Zuma, business talk job creation

Friday, March 18, 2011

Pretoria - Business leaders attending President Jacob Zuma's business summit on job creation were optimistic on Friday that the meeting may provide some kind of indication on how government planned to work with the private sector to meet its job creation targets. 

Zuma opened the summit in Pretoria by urging captains of industry to help government find solutions to the unemployment challenge facing the country. It is expected to thrash out details of how government will work with the private sector to create jobs.

Among those who attended included a delegation of top industry leaders under the umbrella of Business Unity South Africa (BUSA), the banking and mining sector and all the major parastatals. 

Government has declared 2011 "a year of job creation" with the state pinning its hope on the economy to create more than five million jobs in the next 10 years. But to do this, Zuma acknowledged that government would require more direct investment in the economy of South Africa and greater involvement of the private sector. 

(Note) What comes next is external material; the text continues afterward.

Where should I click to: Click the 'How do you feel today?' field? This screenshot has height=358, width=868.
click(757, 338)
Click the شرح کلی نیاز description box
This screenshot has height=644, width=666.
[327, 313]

"This calls for hard work from all sides ... as government, we have been working to strengthen the legislative and policy frameworks to make it easier to do business in our country and also to support emerging business as well as broad-based black economic empowerment," he said. 

Since 1994, government had made "substantial progress" in transforming the economy to benefit the majority, but serious challenges of unemployment, poverty and inequality remained. 

"We have had a long period of economic growth during the last 10 years but it has not been strong on job creation. We need to find a solution," he said. 

The President said legislators were committed to the mixed economy model, where the state, private capital, cooperative and other forms of social ownership complement each other in an integrated way to eliminate poverty and foster shared economic growth. The latter, combined with an economy that is increasingly integrated into the Southern African region can lead to years of uninterrupted development. 

Zuma further said the state has been doing its part in alleviating poverty through various social security initiatives for the poor, but he was sure that the creation of decent work was the most effective way of dealing with poverty. 

The summit needed to deliberate on how government and the private sector could use the signs of positive growth in the economy to create employment. While business leaders said they understood the importance of job creation for the country's economy to prosper, they needed a more competitive and conducive environment to conduct business in the country. 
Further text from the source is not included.